第15期(令和2年3月期・2019年度)の連結業績見通し

 主な施策として、3号渋谷線下りの渋谷入口、小松川JCT、横浜北線の馬場出入口などの新設工事を進めており、2019年度内の開通を予定している。

 北西線の進捗は、4月時点で高架部の桁架設工が完了。床版工や料金所工事、トンネル部の内部構築工事などを実施しており、東京2020オリンピック・パラリンピック競技大会までに開通する予定となっている。

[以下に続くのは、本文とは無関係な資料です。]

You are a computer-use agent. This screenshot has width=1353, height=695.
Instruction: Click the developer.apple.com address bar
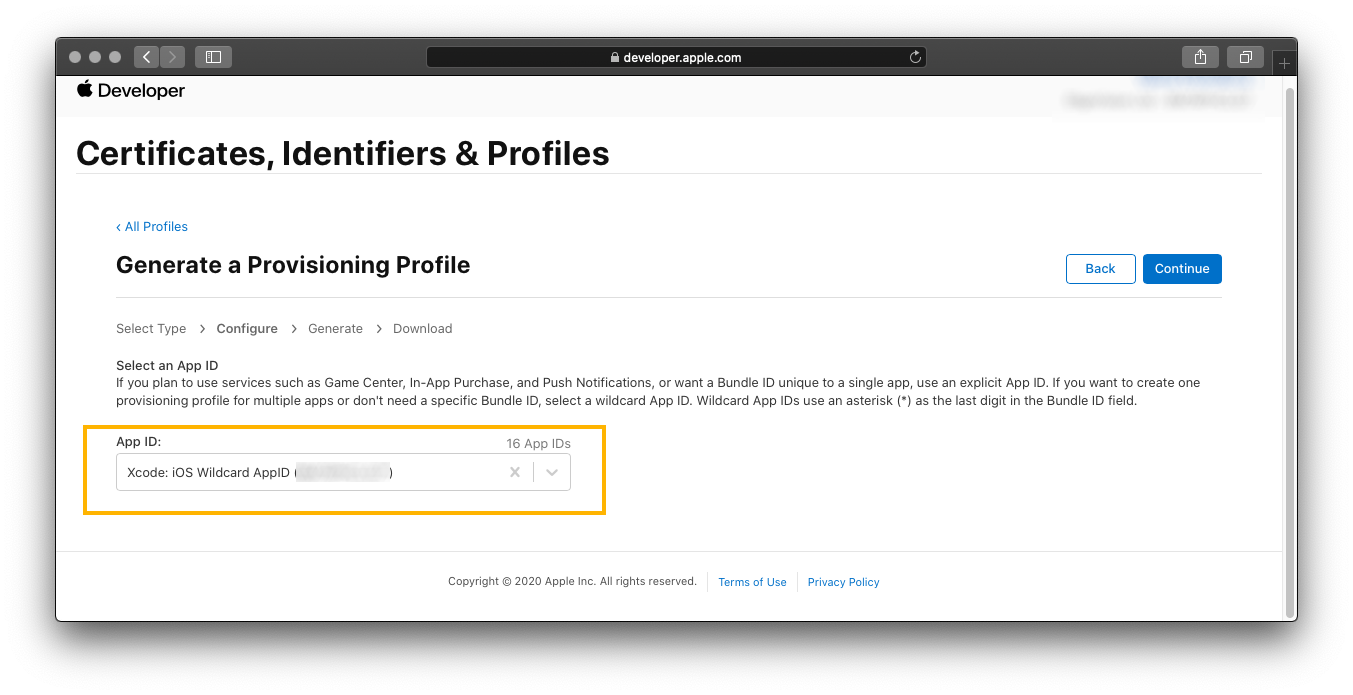(x=676, y=58)
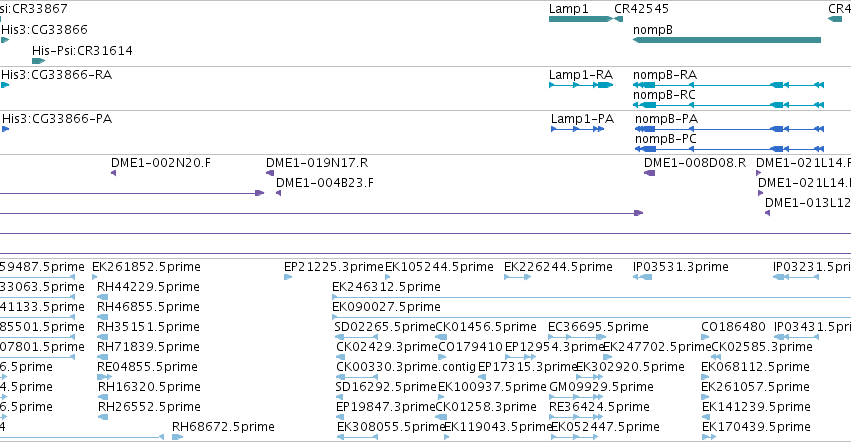The image size is (851, 442).
Task: Click the Lamp1-PA protein feature
Action: [x=577, y=129]
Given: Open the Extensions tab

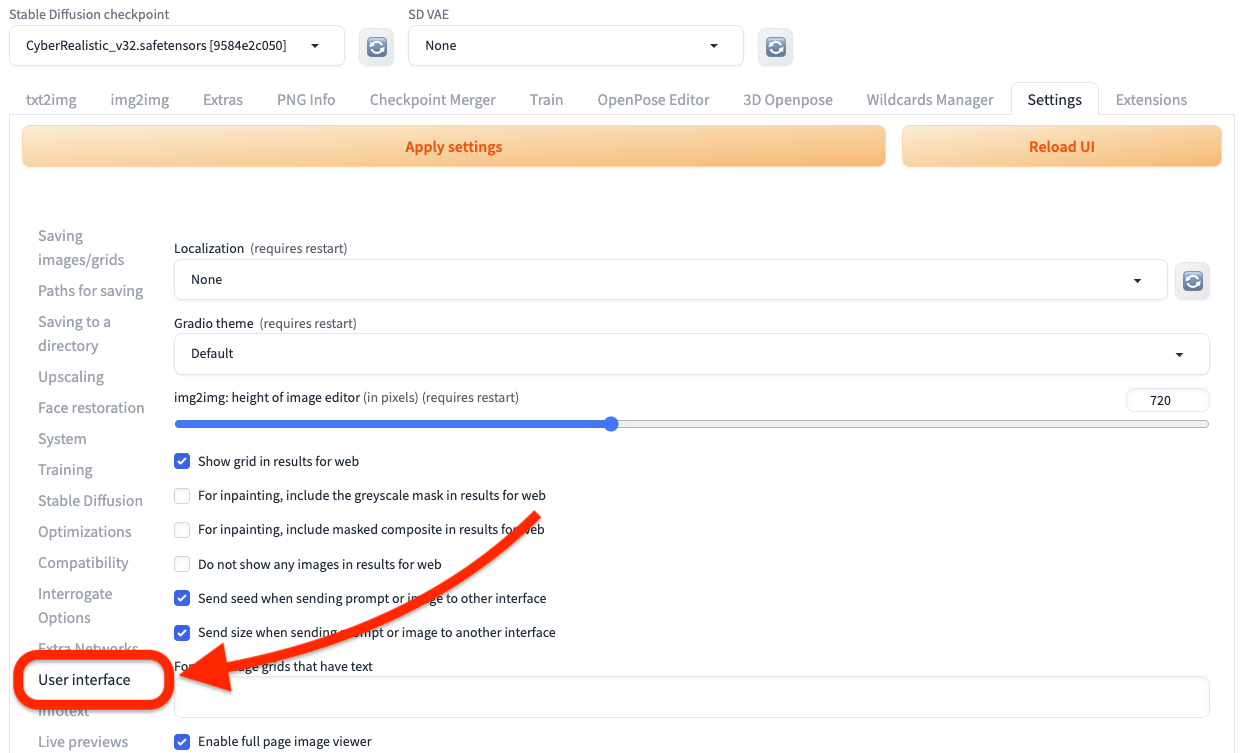Looking at the screenshot, I should [1151, 100].
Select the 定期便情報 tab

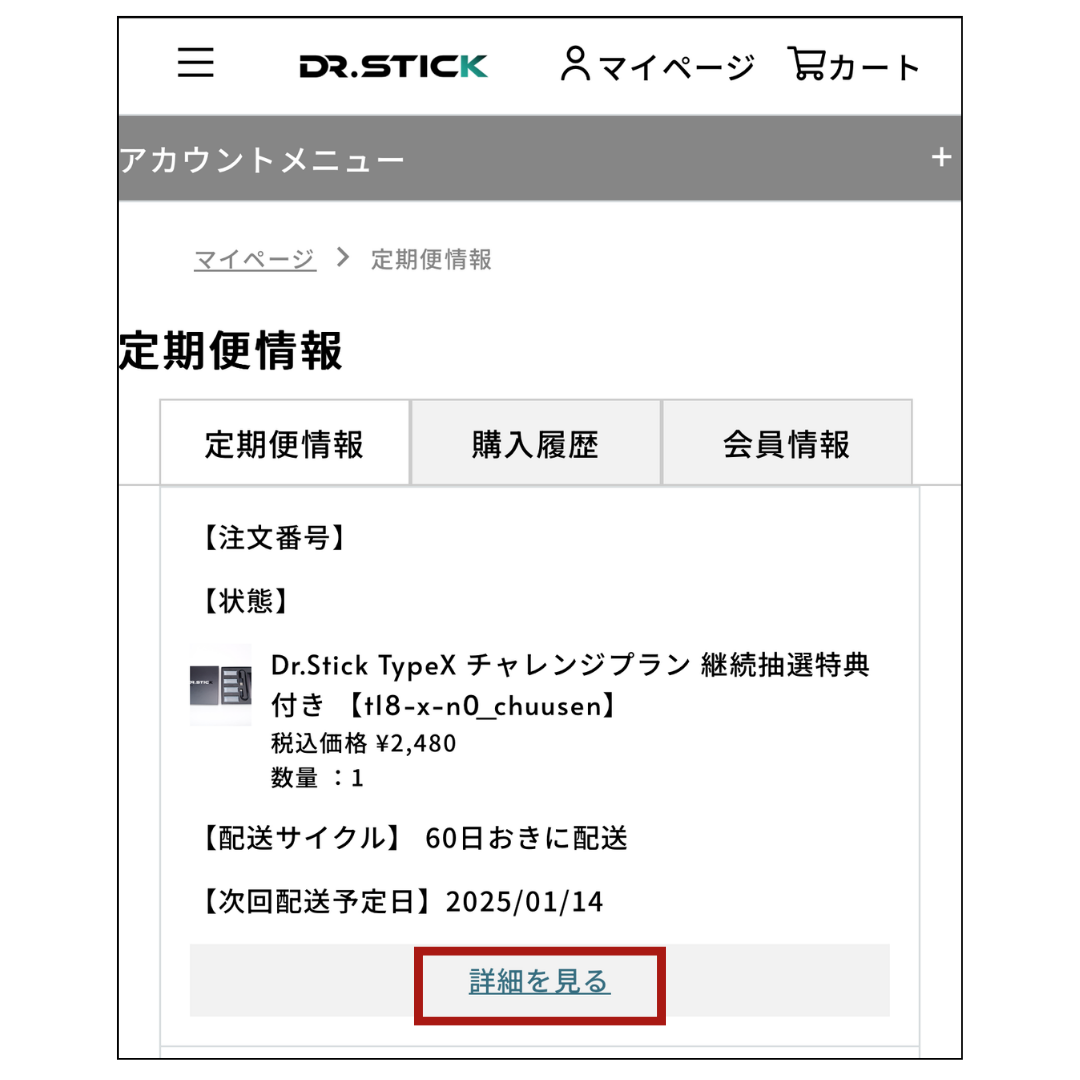(284, 443)
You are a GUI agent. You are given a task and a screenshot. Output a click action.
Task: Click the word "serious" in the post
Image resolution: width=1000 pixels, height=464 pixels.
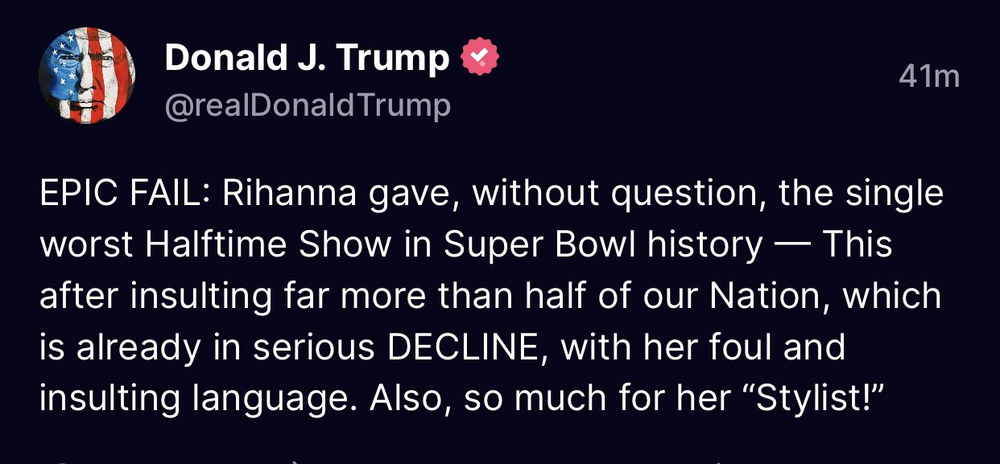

 安全・安心・快適への取り組みも紹介した。橋梁・トンネル・付属物での省令にもとづく接近点検が完了。接近点検では高所作業車や特殊高所技術を活用し、損傷の見落としを防いでいる。施設管制室では24時間・365日、不測の事態に速やかに対応できるよう最新設備での監視を実施。このような点検や監視により発見した損傷は、計画的な維持・補修により安全・安心を確保しているという。